Anatomy of a Civic Hack: Freeing Baltimore’s Real-time Bus Data

This morning, the appropriately named transit app TransitApp released a blog post on medium, entitled “How we saved Baltimore $600,000 in one day“.  In it is a tale of reverse engineering the Maryland MTA’s highly-criticized and terribly clunky real-time bus locator app.  It’s a web app, and to quote the authors of the medium post, it “is treating its users to an interface that looks like it was ripped from a 1996 GeoCities template.”   A tweet from an angry critic read:

It’s bad, and what’s worse is that the treasure trove of real-time vehicle locations that powers it is not accessible for third parties to develop on. This is what open data is all about. When governments release apps and not data, citizens get only one option to consume the information. If it sucks, it sucks. Write your congressman. When governments release data, they get many apps… and maps, and research, and analysis, and *gasp* real transparency. Who builds these apps and maps?  Anyone.  That’s the point.  It can be me and my fellow civic hackers building simple tools in our free time, or it can be a legitimate and popular mobile transit app like TransitApp.  Open data is the raw material, and governments should be wholesaling it, not locking it up behind clunky frontends. For more on open data and its possibilities, I highly recommend this amazing TEDx talk by my friend and fellow NYC open data geek, Ben Wellington.
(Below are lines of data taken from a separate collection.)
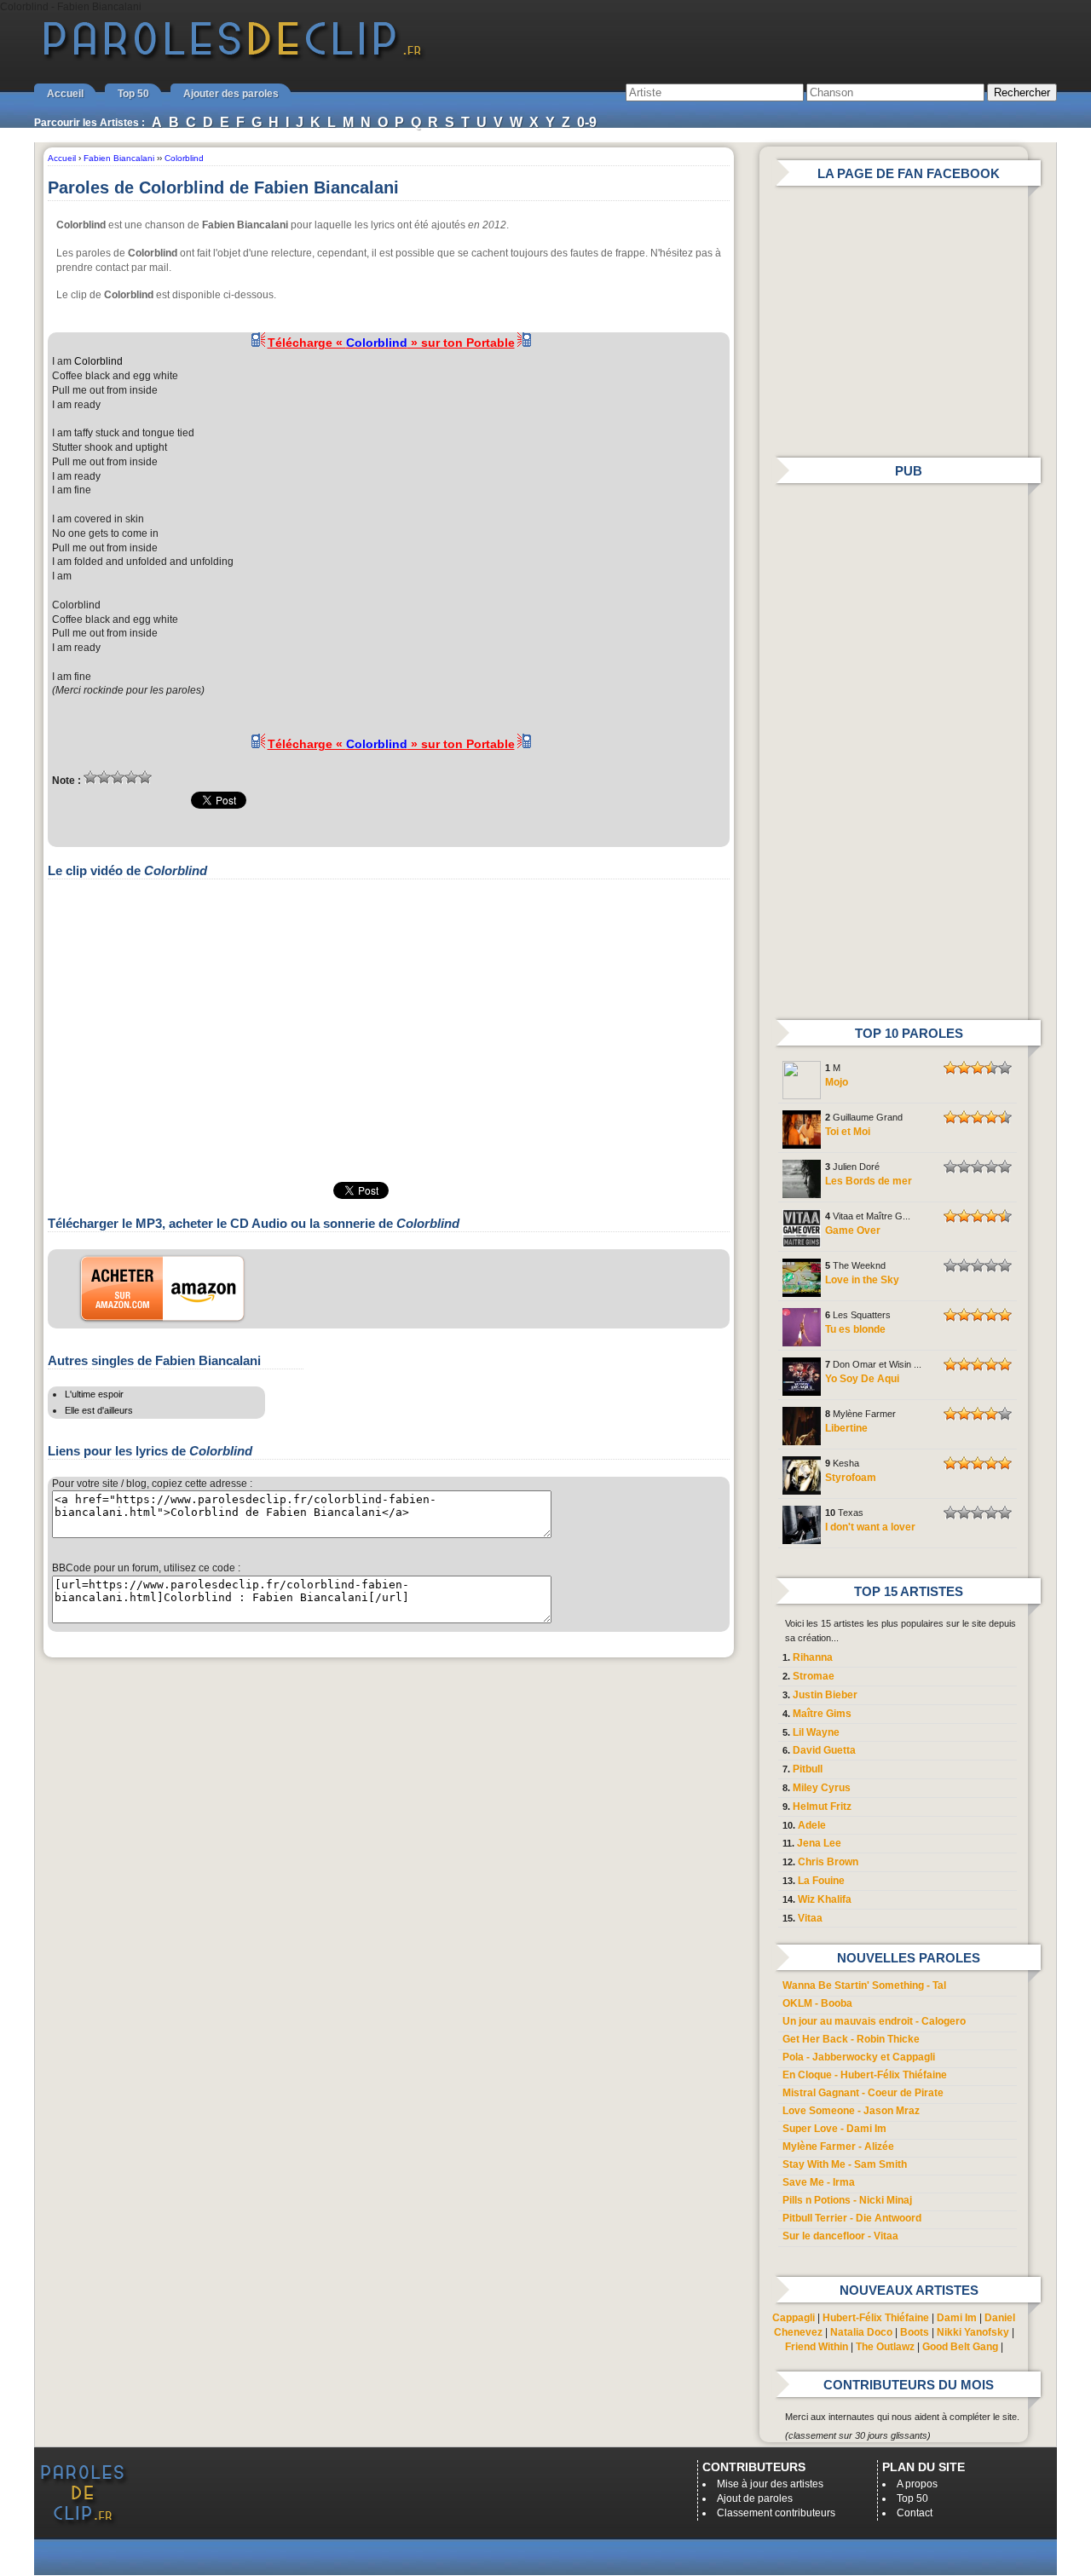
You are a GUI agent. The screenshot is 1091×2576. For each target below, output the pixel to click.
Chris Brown (828, 1862)
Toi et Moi (847, 1132)
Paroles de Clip (232, 57)
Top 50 (133, 94)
I digress… this post is titled “Anatomy of a Civic Hack”, so let’s get down to it.  I want to break down what it really meant to “decipher” the real-time data feed that powers the MTA’s bus app and to do some coding that put it to use as a proof of concept.

This all started when someone posted this Baltimore Brew Article about the MTA’s bus tracker app in the Baltimore Transit Facebook Group.  “Still scratching your head?” it asks of Baltimore straphangers, many of whom had used the beta app and found themselves wanting and waiting.  A discussion ensued about how the raw data was not available, and that representatives from the MTA had stated that it would cost $600,000 to pay a vendor to build a publicly accessible real-time data feed.  Challenge accepted.

If the MTA’s app was able to display vehicle locations on a google map, and list estimated and scheduled arrival times in your browser window, that data has to be coming across the wire from somewhere.  It could be baked into the page, or it could be coming in after the fact via an Ajax call.  One way or another, data representing the location of the bus is arriving on your local computer.

The task at hand was to figure out how this process was taking place.  I fired up a route’s real-time view and opened up Chrome’s network traffic inspector to see if I could watch the real-time updates coming over the wire.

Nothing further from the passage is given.